- _Goal of the exercise_: In the article on counseling and social work careers, by how much is demand for social workers predicted to rise by 2022?

- _Document section_:

Published: 9 December 2017

When the going gets tough, advice from a counsellor or social worker can make all the difference.

Jobs in both professions are set to boom, according to Department of Employment figures, with work for skilled counsellors predicted to grow by more than 24 per cent and demand for social workers to rise by 22.5 per cent by 2022.

That's good news for school leavers thinking about working in youth justice, child protection, mental health, aged care and community care, or starting a career in counselling.

Although forecasters predict many jobs will be replaced by automation and dig-bots, giving grief-stricken children and adults a welcoming smile and on-the-spot professional guidance may well survive for many years yet.

Most universities and colleges offer counselling and social work degrees, average ATAR, 70.

Some are three-year full-time courses, some four, with eligibility to join the Australian Association of Social Workers.

University of Notre Dame Sydney student Sarah Rachel Priest wants to work towards a fair society that has equal access - an approach summed up by the great Australian phrase "a fair go".

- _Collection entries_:
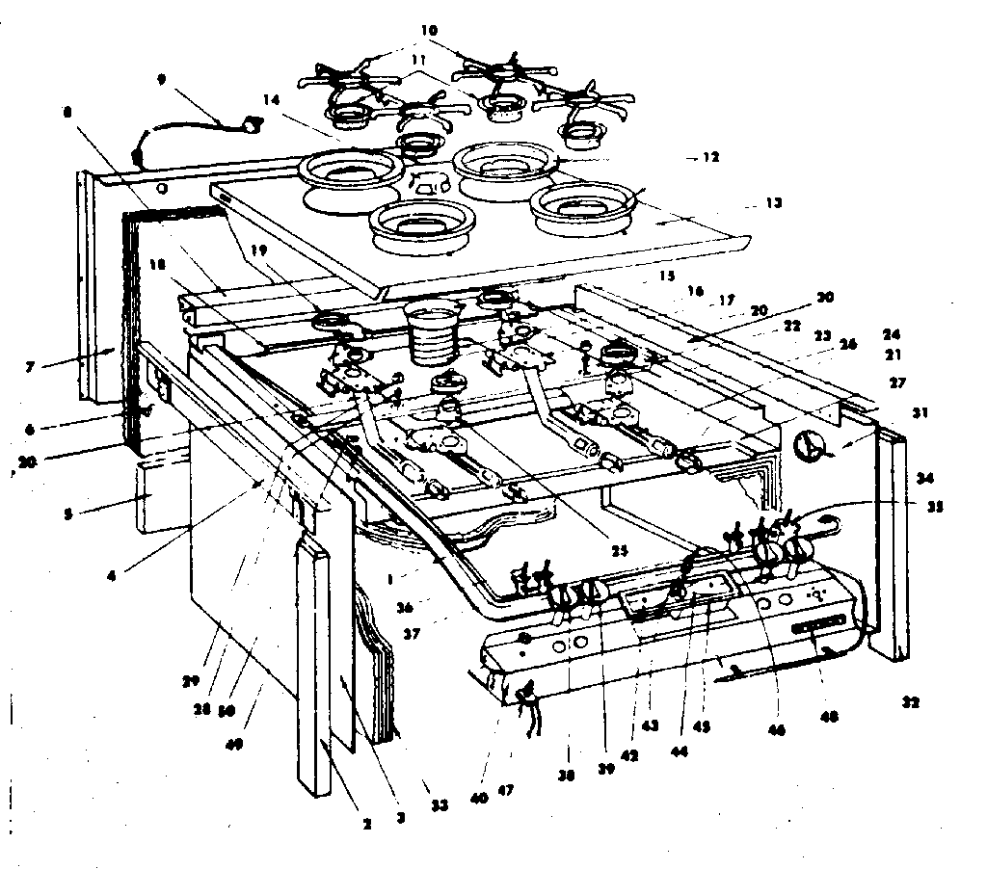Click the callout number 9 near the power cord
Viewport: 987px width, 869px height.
(163, 82)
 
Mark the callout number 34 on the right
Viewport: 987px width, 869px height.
(926, 478)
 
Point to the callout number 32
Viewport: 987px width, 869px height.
(910, 703)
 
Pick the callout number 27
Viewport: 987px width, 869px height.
(898, 382)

- _Written solution_: By 22.5 percent.